╭─ READING PASSAGE

Question

(a) The EPA threshold for acceptable levels of lead ions in water is \(<15\) ppb. What is the molarity of an aqueous solution with a concentration of 15 ppb? (b) Concentrations of lead in the bloodstream are often quoted in units of \(\mu g / d L\) . Averaged over the entire country, the mean concentration of lead in the blood was measured to be 1.6 \(\mu g / d L\) in \(2008 .\) Express this concentration in ppb.

Short answer

(a) The molarity of an aqueous solution with a concentration of 15 ppb is approximately \(7.25 * 10^{-11}\) M. (b) The mean concentration of lead in the blood in 2008, given as 1.6 μg/dL, is equivalent to 16 ppb.

Step-by-step solution

Part (a) - Finding the molarity of a 15 ppb lead ion solution

Step 1: Convert ppb to μg/L 15 ppb = 15 μg/L Step 2: Convert μg to grams 15 μg = 15 * 10^(-6) g Step 3: Calculate the moles of lead ions Moles of lead ions = mass / molecular weight Moles of lead ions = (15 * 10^(-6) g) / (207.2 g/mol) Step 4: Calculate the molarity Molarity of lead ions = Moles of lead ions / Volume of the solution in liters Molarity of lead ions = (15 * 10^(-6) g) / (207.2 g/mol * 1 L) Molarity ≈ 7.25 * 10^(-11) M

Part (b) - Converting the concentration of lead in the bloodstream to ppb

Step 1: Convert μg/dL to μg/L 1.6 μg/dL * (1 L / 10 dL) = 16 μg/L Step 2: Convert μg/L to ppb 16 μg/L = 16 ppb So, the concentration of lead in the bloodstream is 16 ppb.

╰─
╭─ SUPPLIED INFORMATION

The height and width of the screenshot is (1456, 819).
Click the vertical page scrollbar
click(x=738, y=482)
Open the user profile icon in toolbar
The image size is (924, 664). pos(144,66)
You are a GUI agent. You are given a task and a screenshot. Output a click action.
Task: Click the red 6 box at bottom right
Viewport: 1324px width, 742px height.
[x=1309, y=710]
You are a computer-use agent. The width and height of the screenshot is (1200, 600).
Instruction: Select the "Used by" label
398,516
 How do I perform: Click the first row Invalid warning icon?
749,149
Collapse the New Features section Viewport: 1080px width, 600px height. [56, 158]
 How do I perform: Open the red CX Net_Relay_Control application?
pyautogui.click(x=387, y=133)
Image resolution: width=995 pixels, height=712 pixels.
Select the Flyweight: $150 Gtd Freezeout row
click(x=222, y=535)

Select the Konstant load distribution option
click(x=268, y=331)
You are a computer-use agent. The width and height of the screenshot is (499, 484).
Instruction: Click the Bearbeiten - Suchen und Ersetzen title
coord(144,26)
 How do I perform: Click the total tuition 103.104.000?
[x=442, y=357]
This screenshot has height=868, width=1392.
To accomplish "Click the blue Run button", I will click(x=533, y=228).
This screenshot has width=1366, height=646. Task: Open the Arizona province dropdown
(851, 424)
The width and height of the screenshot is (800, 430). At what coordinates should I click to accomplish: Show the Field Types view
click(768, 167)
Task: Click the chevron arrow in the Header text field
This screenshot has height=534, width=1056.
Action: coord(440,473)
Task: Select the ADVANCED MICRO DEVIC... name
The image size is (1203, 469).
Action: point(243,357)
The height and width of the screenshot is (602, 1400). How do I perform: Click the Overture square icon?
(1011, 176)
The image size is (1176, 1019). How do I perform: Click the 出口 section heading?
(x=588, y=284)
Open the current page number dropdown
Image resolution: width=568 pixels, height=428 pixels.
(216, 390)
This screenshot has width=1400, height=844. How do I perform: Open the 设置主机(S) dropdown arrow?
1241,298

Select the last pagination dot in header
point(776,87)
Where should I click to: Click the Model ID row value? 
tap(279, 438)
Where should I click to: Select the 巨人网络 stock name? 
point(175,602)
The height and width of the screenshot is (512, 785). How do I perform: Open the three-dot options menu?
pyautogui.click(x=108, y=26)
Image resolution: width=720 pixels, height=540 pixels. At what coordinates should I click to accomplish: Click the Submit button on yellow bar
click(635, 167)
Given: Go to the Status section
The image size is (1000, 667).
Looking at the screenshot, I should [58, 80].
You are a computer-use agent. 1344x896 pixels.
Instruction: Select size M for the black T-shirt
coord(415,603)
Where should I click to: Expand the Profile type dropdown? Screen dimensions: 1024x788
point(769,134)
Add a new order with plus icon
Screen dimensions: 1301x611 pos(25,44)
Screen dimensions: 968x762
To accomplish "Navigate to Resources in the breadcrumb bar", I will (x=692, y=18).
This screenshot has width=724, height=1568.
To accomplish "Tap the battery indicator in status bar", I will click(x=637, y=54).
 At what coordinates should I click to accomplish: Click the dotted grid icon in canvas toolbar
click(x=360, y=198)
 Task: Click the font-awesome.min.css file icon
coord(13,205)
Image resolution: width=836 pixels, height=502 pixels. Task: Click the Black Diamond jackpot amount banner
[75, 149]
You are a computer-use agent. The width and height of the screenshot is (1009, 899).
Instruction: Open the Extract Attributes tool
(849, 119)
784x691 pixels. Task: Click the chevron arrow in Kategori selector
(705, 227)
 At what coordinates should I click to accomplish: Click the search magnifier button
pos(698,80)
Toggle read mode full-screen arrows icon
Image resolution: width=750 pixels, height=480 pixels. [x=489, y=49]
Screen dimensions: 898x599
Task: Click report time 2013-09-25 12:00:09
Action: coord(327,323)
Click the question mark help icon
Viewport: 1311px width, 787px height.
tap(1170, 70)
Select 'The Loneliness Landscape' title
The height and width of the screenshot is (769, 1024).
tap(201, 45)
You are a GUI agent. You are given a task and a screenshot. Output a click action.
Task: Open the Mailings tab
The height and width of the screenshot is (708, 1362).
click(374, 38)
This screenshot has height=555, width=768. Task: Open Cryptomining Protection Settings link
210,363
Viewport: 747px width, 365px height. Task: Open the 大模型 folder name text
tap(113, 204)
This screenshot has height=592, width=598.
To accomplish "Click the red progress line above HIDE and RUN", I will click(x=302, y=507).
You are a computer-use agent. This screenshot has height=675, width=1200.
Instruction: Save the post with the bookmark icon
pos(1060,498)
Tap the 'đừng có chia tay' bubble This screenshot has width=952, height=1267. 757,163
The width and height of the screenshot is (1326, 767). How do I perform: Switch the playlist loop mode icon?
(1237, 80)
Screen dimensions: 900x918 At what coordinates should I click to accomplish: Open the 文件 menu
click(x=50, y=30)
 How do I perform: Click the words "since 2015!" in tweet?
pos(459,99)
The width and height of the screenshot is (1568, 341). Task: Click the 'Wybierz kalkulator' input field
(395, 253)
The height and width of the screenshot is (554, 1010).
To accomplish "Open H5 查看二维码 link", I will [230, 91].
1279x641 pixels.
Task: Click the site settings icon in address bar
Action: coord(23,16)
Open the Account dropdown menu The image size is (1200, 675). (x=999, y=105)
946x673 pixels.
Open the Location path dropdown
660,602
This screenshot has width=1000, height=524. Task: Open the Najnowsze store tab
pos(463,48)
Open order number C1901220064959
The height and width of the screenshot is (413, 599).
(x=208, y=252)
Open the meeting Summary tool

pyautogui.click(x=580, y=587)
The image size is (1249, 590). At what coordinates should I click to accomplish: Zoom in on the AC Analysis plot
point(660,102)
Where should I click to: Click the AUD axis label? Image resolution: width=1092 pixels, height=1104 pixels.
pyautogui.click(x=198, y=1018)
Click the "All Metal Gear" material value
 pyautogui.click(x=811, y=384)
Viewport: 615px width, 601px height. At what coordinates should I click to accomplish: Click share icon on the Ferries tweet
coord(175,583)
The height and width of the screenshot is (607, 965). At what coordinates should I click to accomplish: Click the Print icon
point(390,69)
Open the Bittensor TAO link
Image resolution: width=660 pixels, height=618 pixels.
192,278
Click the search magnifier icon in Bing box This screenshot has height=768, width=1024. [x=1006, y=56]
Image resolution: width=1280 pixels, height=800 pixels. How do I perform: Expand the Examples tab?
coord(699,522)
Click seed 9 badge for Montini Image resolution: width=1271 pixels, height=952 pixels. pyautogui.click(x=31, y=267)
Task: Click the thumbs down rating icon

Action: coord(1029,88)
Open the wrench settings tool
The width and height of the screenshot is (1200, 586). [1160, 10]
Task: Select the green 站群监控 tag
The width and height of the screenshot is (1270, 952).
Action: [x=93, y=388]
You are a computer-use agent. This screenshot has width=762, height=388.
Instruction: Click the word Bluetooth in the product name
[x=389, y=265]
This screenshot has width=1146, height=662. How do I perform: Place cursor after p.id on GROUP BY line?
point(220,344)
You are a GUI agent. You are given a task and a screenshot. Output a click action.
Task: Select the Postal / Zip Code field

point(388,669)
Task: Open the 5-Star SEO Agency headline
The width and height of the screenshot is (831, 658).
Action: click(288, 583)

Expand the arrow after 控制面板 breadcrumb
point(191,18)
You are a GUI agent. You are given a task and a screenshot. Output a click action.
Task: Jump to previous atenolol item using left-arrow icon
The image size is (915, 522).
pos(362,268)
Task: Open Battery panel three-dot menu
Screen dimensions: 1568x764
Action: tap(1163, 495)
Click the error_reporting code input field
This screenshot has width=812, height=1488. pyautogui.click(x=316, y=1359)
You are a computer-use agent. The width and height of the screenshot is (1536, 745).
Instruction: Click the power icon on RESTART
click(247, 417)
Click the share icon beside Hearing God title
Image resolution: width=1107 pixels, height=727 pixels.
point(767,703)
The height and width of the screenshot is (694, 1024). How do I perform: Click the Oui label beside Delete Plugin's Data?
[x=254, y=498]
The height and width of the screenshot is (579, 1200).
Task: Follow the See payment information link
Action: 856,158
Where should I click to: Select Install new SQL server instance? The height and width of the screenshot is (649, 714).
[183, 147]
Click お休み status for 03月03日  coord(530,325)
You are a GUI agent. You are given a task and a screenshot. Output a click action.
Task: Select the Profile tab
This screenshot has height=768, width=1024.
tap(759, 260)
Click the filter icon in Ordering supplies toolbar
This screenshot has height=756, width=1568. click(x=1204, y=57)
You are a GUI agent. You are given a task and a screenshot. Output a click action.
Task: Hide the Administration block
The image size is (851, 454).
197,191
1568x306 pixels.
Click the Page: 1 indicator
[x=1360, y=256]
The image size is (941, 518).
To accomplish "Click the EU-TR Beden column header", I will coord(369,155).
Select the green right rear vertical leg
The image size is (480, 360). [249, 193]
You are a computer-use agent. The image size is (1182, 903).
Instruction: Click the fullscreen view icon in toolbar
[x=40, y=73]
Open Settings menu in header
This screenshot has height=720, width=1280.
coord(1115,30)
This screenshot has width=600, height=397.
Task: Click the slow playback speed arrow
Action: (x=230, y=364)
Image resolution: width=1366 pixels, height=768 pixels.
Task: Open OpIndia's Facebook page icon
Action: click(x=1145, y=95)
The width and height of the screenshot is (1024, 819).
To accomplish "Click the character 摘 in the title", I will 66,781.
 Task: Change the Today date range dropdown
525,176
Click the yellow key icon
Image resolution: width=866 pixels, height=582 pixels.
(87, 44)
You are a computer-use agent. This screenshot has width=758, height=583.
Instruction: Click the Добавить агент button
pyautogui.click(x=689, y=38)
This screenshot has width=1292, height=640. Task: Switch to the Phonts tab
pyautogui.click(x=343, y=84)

╰─

YOUR TASKS —
(1) According to the lead concentration solution, what is the EPA threshold for acceptable levels of lead ions in water?
(2) Please rewrite the lead concentration solution starting with "Step-by-step solution" and going on through "bloodstream is 16 ppb.", substituting "blood" for "bloodstream".
(3) Continue the lead concentration solution from the point where it ends.

OUTPUTS BY TASK —
(1) Less than 15 ppb.

(2)
Step-by-step solution

Part (a) - Finding the molarity of a 15 ppb lead ion solution

Step 1: Convert ppb to μg/L 15 ppb = 15 μg/L Step 2: Convert μg to grams 15 μg = 15 * 10^(-6) g Step 3: Calculate the moles of lead ions Moles of lead ions = mass / molecular weight Moles of lead ions = (15 * 10^(-6) g) / (207.2 g/mol) Step 4: Calculate the molarity Molarity of lead ions = Moles of lead ions / Volume of the solution in liters Molarity of lead ions = (15 * 10^(-6) g) / (207.2 g/mol * 1 L) Molarity ≈ 7.25 * 10^(-11) M

Part (b) - Converting the concentration of lead in the blood to ppb

Step 1: Convert μg/dL to μg/L 1.6 μg/dL * (1 L / 10 dL) = 16 μg/L Step 2: Convert μg/L to ppb 16 μg/L = 16 ppb So, the concentration of lead in the blood is 16 ppb.

(3)
Key concepts

Molarity Calculation

The concept of molarity is essential for chemists and students alike, as it measures the concentration of a solute in a solution. Specifically, molarity is defined as the number of moles of solute per liter of solution. Calculating molarity is straightforward with the formula:
\[ M = \frac{n}{V} \] where \(M\) is the molarity, \(n\) is the number of moles of the solute, and \(V\) is the volume of the solution in liters. For lead ions in water, if we consider a mass of 15 µg in 1 L of water, and knowing that the atomic mass of lead is 207.2 g/mol, we can find the molarity using the steps provided in the example. It's crucial to convert all measurements to compatible units, such as converting micrograms to grams, to perform these calculations accurately.

ppb to Molarity Conversion

Parts per billion (ppb) is a concentration unit used to describe tiny amounts of a substance in another. It's commonly used for measuring pollutant levels in air, water, and body fluids. To convert from ppb to molarity, we first need to understand that 1 ppb is equivalent to 1 µg of solute per liter of solution. After this conversion, the path to molarity involves determining the mass of the substance in grams, then its amount in moles, and finally the molarity. For instance, with 15 ppb of lead, we convert this to micrograms per liter, then to grams, and divide by the molecular weight to find the moles of lead. Dividing this by the volume of the solution gives us the molarity.

Step-by-Step Conversion

• 15 ppb = 15 µg/L
• Convert the mass of lead from µg to g (since molar mass is in g/mol).
• Calculate the number of moles by dividing the mass in grams by the molar mass of lead.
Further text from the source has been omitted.